_WRITTEN INSTRUCTION A_: In the listing, starting at the first line and ending at the line that contains "Action: tap(1448, 143)", can you replace "range slider" with "timeline slider" and give those lines back with everything else unchanged?

_PASSAGE SHOWN_:
++++

I have always felt that I am loved, despite being far away from my parents, despite my continuous fear – says Lea Balint. – I remember the following scene: when there was bombarding, we were very scared and crying. One of older girls asked how long it would last. S. Getter answered that there was no reason to be scared and she would go at once to ask God about it. She returned smiling and asked us to remain calm, as God said that the bombarding would end soon and nothing bad would happen to us. And, indeed, after several minutes everything turned quiet and peaceful. Friendliness which I felt in the house of the Franciscan nuns of Mary’s Family in Brwinów, always accompanied me. This good was throwing its light onto my whole life. Also onto the way of my bringing up children and grandchildren who live in Israel.

A window of life

After the war s. Matylda Getter had been a superior of the house in Hoża street for a few years. She was considered with great respect and recognition. As the archivist of the convent s. Antonietta reminisces, although the ‘Mommy’ was severely ill, she accepted her suffering with great patience and humility. S. Frącek often talked with her about her experiences from the time of the war. She reminisces that the ‘Mommy’ gave back the medal ‘Salvator Mundi’ to her superior some time before her death. She received it in the 20s of the 20th century from cardinal Aleksander Kakowski, who said then: - This medal will also save mother’s life… When in 1974 the nuns were celebrating the 100th anniversary of the house in Hoża street, the primate cardinal Stefan Wyszyński, participating in those ceremonies, reminisced the sacrificial work of the nun Getter, her devotion and patriotism. He also said that in that house there was so much good, so much sacrifice that when the nearby buildings were in rubbles, that wooden house survived. The primate emphasized that the nun Getter had fulfilled the evangelical call of Christ: ‘Somebody who accepts one child in the name of me, he accepts Me’. And he added: - How similar the verse Talmudu is to those expressions: Somebody who saves one life, he saves the whole world’.

++++

_THE RECORDS_:
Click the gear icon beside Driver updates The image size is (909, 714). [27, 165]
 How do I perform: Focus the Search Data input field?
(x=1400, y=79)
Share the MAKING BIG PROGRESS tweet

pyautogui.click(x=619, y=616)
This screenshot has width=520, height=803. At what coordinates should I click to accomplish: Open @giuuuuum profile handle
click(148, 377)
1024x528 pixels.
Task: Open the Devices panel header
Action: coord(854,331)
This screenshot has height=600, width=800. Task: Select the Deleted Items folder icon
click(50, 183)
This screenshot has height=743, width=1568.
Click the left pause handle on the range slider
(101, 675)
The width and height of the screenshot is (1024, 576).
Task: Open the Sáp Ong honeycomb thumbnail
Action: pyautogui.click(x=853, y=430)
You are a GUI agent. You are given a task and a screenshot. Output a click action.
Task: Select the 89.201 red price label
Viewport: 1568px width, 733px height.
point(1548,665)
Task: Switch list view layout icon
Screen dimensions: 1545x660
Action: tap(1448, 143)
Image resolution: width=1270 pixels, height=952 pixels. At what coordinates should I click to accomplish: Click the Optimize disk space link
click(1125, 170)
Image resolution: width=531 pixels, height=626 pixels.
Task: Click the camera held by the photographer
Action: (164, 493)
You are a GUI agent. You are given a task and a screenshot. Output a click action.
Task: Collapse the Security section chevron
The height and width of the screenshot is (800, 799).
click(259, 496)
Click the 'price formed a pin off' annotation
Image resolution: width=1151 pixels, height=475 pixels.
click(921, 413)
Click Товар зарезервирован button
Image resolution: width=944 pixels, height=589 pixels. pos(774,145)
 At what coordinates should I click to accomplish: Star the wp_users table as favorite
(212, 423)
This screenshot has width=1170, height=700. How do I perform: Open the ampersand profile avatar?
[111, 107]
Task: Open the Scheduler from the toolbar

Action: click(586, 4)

++++

_WRITTEN INSTRUCTION B_:
Answer these from the passage about s. Matylda Getter:
(i) Who gave s. Getter the medal 'Salvator Mundi'?
(ii) In what year did the nuns celebrate the 100th anniversary of the house in Hoża street?
(iii) In what town was the house of the Franciscan nuns of Mary's Family where Lea Balint felt friendliness?

_COMPLETE RESPONSE A_:
Click the gear icon beside Driver updates The image size is (909, 714). [27, 165]
 How do I perform: Focus the Search Data input field?
(x=1400, y=79)
Share the MAKING BIG PROGRESS tweet

pyautogui.click(x=619, y=616)
This screenshot has width=520, height=803. At what coordinates should I click to accomplish: Open @giuuuuum profile handle
click(148, 377)
1024x528 pixels.
Task: Open the Devices panel header
Action: coord(854,331)
This screenshot has height=600, width=800. Task: Select the Deleted Items folder icon
click(50, 183)
This screenshot has height=743, width=1568.
Click the left pause handle on the timeline slider
(101, 675)
The width and height of the screenshot is (1024, 576).
Task: Open the Sáp Ong honeycomb thumbnail
Action: pyautogui.click(x=853, y=430)
You are a GUI agent. You are given a task and a screenshot. Output a click action.
Task: Select the 89.201 red price label
Viewport: 1568px width, 733px height.
point(1548,665)
Task: Switch list view layout icon
Screen dimensions: 1545x660
Action: tap(1448, 143)

_COMPLETE RESPONSE B_:
(i) Cardinal Aleksander Kakowski
(ii) 1974
(iii) Brwinów